- Work request -
Could you write out every entry exactly as it stands?

- Supplied records -
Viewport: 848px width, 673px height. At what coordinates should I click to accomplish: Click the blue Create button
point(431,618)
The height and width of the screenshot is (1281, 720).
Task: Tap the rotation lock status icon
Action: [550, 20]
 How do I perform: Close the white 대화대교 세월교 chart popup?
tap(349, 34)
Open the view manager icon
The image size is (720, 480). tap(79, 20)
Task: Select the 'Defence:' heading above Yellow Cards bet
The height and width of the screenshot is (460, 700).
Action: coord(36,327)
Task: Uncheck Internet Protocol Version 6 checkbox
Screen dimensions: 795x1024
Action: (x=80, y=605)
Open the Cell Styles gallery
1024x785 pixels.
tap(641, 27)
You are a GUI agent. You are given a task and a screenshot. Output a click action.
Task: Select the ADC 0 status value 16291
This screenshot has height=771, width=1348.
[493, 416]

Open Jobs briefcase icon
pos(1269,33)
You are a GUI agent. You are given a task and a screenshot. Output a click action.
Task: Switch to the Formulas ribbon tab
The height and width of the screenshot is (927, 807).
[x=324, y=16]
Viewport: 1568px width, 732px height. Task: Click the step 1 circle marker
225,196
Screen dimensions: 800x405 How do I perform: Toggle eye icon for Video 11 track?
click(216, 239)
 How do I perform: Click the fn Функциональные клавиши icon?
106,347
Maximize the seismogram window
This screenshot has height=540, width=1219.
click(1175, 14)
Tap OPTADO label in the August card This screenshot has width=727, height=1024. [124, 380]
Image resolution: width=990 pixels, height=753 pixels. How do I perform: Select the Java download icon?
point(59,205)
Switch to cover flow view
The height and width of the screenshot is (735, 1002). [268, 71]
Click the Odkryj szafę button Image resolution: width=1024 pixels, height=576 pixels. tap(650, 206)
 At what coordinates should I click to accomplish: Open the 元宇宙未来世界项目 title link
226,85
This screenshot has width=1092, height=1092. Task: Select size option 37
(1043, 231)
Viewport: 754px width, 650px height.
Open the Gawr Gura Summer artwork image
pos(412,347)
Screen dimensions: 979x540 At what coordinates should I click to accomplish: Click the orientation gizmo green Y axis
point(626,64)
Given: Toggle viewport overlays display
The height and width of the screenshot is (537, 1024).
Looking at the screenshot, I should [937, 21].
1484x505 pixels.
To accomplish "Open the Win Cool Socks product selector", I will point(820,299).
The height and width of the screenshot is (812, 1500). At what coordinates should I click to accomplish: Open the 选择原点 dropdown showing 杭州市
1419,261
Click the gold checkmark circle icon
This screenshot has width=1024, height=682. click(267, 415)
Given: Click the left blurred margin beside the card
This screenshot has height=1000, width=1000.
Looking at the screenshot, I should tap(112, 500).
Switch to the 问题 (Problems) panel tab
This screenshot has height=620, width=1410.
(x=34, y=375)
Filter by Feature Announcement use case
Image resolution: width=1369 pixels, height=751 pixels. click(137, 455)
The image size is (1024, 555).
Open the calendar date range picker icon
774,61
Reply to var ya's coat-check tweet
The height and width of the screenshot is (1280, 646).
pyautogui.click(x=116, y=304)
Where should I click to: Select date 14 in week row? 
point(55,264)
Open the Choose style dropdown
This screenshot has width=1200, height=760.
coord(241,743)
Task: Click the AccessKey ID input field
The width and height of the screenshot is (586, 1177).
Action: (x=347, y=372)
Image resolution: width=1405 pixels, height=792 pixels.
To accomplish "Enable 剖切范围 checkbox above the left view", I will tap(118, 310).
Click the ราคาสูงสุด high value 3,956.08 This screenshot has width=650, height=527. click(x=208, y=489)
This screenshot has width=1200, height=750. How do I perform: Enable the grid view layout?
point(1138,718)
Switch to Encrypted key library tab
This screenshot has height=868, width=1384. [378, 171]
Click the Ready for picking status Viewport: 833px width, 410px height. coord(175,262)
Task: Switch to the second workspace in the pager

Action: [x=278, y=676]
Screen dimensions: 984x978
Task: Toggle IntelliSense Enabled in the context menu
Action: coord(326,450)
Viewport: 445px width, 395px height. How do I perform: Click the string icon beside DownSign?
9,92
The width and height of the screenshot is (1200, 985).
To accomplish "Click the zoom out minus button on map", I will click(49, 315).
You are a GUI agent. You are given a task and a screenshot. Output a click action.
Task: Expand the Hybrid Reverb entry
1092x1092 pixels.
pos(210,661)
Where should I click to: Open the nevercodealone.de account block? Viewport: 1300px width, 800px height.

- Solution to the problem -
Viewport: 848px width, 673px height. At what coordinates should I click to accomplish: Click the blue Create button
point(431,618)
The height and width of the screenshot is (1281, 720).
Task: Tap the rotation lock status icon
Action: [550, 20]
 How do I perform: Close the white 대화대교 세월교 chart popup?
tap(349, 34)
Open the view manager icon
The image size is (720, 480). tap(79, 20)
Task: Select the 'Defence:' heading above Yellow Cards bet
The height and width of the screenshot is (460, 700).
Action: coord(36,327)
Task: Uncheck Internet Protocol Version 6 checkbox
Screen dimensions: 795x1024
Action: (x=80, y=605)
Open the Cell Styles gallery
1024x785 pixels.
tap(641, 27)
You are a GUI agent. You are given a task and a screenshot. Output a click action.
Task: Select the ADC 0 status value 16291
This screenshot has height=771, width=1348.
[493, 416]

Open Jobs briefcase icon
pos(1269,33)
You are a GUI agent. You are given a task and a screenshot. Output a click action.
Task: Switch to the Formulas ribbon tab
The height and width of the screenshot is (927, 807).
[x=324, y=16]
Viewport: 1568px width, 732px height. Task: Click the step 1 circle marker
225,196
Screen dimensions: 800x405 How do I perform: Toggle eye icon for Video 11 track?
click(216, 239)
 How do I perform: Click the fn Функциональные клавиши icon?
106,347
Maximize the seismogram window
This screenshot has height=540, width=1219.
click(1175, 14)
Tap OPTADO label in the August card This screenshot has width=727, height=1024. [124, 380]
Image resolution: width=990 pixels, height=753 pixels. How do I perform: Select the Java download icon?
point(59,205)
Switch to cover flow view
The height and width of the screenshot is (735, 1002). [268, 71]
Click the Odkryj szafę button Image resolution: width=1024 pixels, height=576 pixels. tap(650, 206)
 At what coordinates should I click to accomplish: Open the 元宇宙未来世界项目 title link
226,85
This screenshot has width=1092, height=1092. Task: Select size option 37
(1043, 231)
Viewport: 754px width, 650px height.
Open the Gawr Gura Summer artwork image
pos(412,347)
Screen dimensions: 979x540 At what coordinates should I click to accomplish: Click the orientation gizmo green Y axis
point(626,64)
Given: Toggle viewport overlays display
The height and width of the screenshot is (537, 1024).
Looking at the screenshot, I should [937, 21].
1484x505 pixels.
To accomplish "Open the Win Cool Socks product selector", I will point(820,299).
The height and width of the screenshot is (812, 1500). At what coordinates should I click to accomplish: Open the 选择原点 dropdown showing 杭州市
1419,261
Click the gold checkmark circle icon
This screenshot has width=1024, height=682. click(267, 415)
Given: Click the left blurred margin beside the card
This screenshot has height=1000, width=1000.
Looking at the screenshot, I should tap(112, 500).
Switch to the 问题 (Problems) panel tab
This screenshot has height=620, width=1410.
(x=34, y=375)
Filter by Feature Announcement use case
Image resolution: width=1369 pixels, height=751 pixels. click(137, 455)
The image size is (1024, 555).
Open the calendar date range picker icon
774,61
Reply to var ya's coat-check tweet
The height and width of the screenshot is (1280, 646).
pyautogui.click(x=116, y=304)
Where should I click to: Select date 14 in week row? 
point(55,264)
Open the Choose style dropdown
This screenshot has width=1200, height=760.
coord(241,743)
Task: Click the AccessKey ID input field
The width and height of the screenshot is (586, 1177).
Action: (x=347, y=372)
Image resolution: width=1405 pixels, height=792 pixels.
To accomplish "Enable 剖切范围 checkbox above the left view", I will tap(118, 310).
Click the ราคาสูงสุด high value 3,956.08 This screenshot has width=650, height=527. click(x=208, y=489)
This screenshot has width=1200, height=750. How do I perform: Enable the grid view layout?
point(1138,718)
Switch to Encrypted key library tab
This screenshot has height=868, width=1384. [378, 171]
Click the Ready for picking status Viewport: 833px width, 410px height. coord(175,262)
Task: Switch to the second workspace in the pager

Action: [x=278, y=676]
Screen dimensions: 984x978
Task: Toggle IntelliSense Enabled in the context menu
Action: coord(326,450)
Viewport: 445px width, 395px height. How do I perform: Click the string icon beside DownSign?
9,92
The width and height of the screenshot is (1200, 985).
To accomplish "Click the zoom out minus button on map", I will click(49, 315).
You are a GUI agent. You are given a task and a screenshot. Output a click action.
Task: Expand the Hybrid Reverb entry
1092x1092 pixels.
pos(210,661)
Where should I click to: Open the nevercodealone.de account block? Viewport: 1300px width, 800px height.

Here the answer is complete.